Kegiatan ini menyasar tiga lokasi THM yang dinilai memiliki tingkat kerawanan tinggi terhadap aktivitas penyalahgunaan narkoba, khususnya pada malam hari dengan intensitas kunjungan masyarakat yang meningkat.
Dalam pelaksanaannya, petugas mengedepankan pendekatan humanis dan persuasif guna menjaga kondusivitas selama proses pemeriksaan berlangsung. Aparat tidak hanya melakukan pengawasan, tetapi juga memastikan interaksi dengan pengunjung tetap berjalan secara profesional tanpa menimbulkan ketegangan.
Sebanyak 106 pengunjung yang berada di lokasi saat razia berlangsung menjalani pemeriksaan identitas dan tes urine. Proses ini dilakukan secara sistematis dengan tetap menjunjung tinggi hak individu serta mengikuti standar operasional prosedur yang berlaku.
Hasil pemeriksaan menunjukkan seluruh peserta tes urine dinyatakan negatif narkotika. Temuan ini menjadi indikator bahwa langkah pencegahan yang dilakukan aparat kepolisian memberikan dampak signifikan dalam menekan potensi penyalahgunaan narkoba di lingkungan tempat hiburan malam.
Polda Jawa Timur menegaskan bahwa operasi ini merupakan bagian dari strategi berkelanjutan dalam menciptakan ruang publik yang aman dan bebas dari narkotika. Selain penegakan hukum, pendekatan yang dilakukan juga berfungsi sebagai edukasi langsung kepada masyarakat terkait bahaya penyalahgunaan narkoba.
Razia ini juga menjadi bentuk deteksi dini terhadap potensi peredaran gelap narkotika yang sewaktu-waktu dapat muncul di lokasi dengan aktivitas tinggi seperti tempat hiburan malam.

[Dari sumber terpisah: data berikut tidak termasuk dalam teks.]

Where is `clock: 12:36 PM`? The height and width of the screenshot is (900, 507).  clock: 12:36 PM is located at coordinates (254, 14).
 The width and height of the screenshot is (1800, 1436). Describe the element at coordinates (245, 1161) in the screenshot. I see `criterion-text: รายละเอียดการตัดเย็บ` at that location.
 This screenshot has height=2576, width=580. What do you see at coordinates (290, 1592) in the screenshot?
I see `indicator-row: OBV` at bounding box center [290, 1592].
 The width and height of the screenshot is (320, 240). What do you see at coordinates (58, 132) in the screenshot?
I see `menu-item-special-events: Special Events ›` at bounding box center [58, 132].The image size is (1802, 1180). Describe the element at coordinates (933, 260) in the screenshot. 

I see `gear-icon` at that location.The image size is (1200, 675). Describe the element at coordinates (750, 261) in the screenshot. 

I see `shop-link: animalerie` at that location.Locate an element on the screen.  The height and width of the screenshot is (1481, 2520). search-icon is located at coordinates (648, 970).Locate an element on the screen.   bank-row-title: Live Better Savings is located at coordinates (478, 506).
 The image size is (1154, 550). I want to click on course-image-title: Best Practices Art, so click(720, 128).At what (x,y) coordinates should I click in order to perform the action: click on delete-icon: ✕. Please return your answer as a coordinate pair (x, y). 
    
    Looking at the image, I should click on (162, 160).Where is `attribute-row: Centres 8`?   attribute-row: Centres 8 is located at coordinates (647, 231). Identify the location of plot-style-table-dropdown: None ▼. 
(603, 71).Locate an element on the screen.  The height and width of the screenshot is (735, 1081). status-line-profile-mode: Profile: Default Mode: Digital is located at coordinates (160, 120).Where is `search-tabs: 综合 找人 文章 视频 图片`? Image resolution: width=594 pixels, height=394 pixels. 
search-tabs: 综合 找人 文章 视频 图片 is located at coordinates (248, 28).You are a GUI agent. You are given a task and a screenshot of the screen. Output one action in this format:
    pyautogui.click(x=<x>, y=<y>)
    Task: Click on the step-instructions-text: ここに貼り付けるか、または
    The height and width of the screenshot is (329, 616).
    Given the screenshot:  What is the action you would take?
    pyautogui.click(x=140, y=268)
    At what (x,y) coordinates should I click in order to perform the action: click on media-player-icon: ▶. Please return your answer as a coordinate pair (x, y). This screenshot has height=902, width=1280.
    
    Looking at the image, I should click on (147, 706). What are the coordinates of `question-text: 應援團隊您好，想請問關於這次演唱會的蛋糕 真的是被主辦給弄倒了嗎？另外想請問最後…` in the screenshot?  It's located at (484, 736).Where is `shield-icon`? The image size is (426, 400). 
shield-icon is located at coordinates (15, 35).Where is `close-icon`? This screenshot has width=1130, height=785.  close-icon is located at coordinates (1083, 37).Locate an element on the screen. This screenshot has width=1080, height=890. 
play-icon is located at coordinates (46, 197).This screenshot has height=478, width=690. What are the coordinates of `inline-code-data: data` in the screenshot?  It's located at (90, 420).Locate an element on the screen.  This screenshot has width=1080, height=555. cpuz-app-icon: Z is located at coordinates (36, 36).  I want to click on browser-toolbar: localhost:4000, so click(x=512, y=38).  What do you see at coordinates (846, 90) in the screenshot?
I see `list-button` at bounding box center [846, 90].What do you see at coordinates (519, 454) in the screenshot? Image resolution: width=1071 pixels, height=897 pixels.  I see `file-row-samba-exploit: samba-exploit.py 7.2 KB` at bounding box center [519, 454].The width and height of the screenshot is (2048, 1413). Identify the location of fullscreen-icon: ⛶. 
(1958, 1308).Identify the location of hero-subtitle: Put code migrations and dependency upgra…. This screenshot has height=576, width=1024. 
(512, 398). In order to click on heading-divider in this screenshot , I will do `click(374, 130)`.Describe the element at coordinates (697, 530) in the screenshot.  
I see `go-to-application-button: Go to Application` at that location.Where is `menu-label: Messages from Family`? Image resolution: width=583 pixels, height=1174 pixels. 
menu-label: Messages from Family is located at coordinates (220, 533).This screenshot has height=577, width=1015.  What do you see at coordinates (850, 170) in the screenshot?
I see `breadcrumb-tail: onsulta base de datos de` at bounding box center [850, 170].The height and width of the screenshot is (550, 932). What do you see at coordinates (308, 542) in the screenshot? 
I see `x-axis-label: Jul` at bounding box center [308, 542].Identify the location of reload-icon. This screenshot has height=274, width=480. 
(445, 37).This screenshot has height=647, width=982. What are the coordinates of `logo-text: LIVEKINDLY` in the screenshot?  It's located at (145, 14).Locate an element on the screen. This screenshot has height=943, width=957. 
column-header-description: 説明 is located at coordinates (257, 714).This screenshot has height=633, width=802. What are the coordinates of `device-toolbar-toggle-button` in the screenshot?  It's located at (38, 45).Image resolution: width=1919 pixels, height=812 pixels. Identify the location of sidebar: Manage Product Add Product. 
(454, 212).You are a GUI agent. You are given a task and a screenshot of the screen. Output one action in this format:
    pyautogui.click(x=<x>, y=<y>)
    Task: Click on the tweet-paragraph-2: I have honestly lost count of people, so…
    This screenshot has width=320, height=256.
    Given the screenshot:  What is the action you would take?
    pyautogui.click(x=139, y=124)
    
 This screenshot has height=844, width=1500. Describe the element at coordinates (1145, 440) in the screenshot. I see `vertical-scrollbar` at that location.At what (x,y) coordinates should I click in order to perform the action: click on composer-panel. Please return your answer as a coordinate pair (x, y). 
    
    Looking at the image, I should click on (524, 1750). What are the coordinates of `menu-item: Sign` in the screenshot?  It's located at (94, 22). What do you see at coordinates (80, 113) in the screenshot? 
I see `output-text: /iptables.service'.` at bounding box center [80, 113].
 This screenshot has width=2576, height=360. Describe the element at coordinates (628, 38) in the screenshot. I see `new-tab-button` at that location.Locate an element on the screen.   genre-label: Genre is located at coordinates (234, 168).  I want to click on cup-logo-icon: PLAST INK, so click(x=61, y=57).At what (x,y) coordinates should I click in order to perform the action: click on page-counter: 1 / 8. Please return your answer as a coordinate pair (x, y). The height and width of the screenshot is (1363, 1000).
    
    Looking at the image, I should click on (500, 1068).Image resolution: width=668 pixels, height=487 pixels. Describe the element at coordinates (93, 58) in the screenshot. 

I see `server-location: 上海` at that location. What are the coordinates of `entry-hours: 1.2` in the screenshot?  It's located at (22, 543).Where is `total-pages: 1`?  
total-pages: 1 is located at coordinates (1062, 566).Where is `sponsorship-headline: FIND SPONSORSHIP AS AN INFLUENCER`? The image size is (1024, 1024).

Ke depan, kepolisian memastikan bahwa pengawasan akan dilakukan secara berkala dan adaptif, menyesuaikan dinamika lapangan. Sinergi antara aparat penegak hukum, pengelola THM, dan masyarakat dinilai menjadi kunci utama dalam menjaga stabilitas keamanan serta kualitas kehidupan sosial yang lebih sehat.
Dengan capaian 100 persen negatif, kondisi ini dipandang sebagai sinyal positif dalam menjaga ketertiban dan keamanan masyarakat di Surabaya, sekaligus memperkuat efektivitas pendekatan preventif yang diterapkan aparat.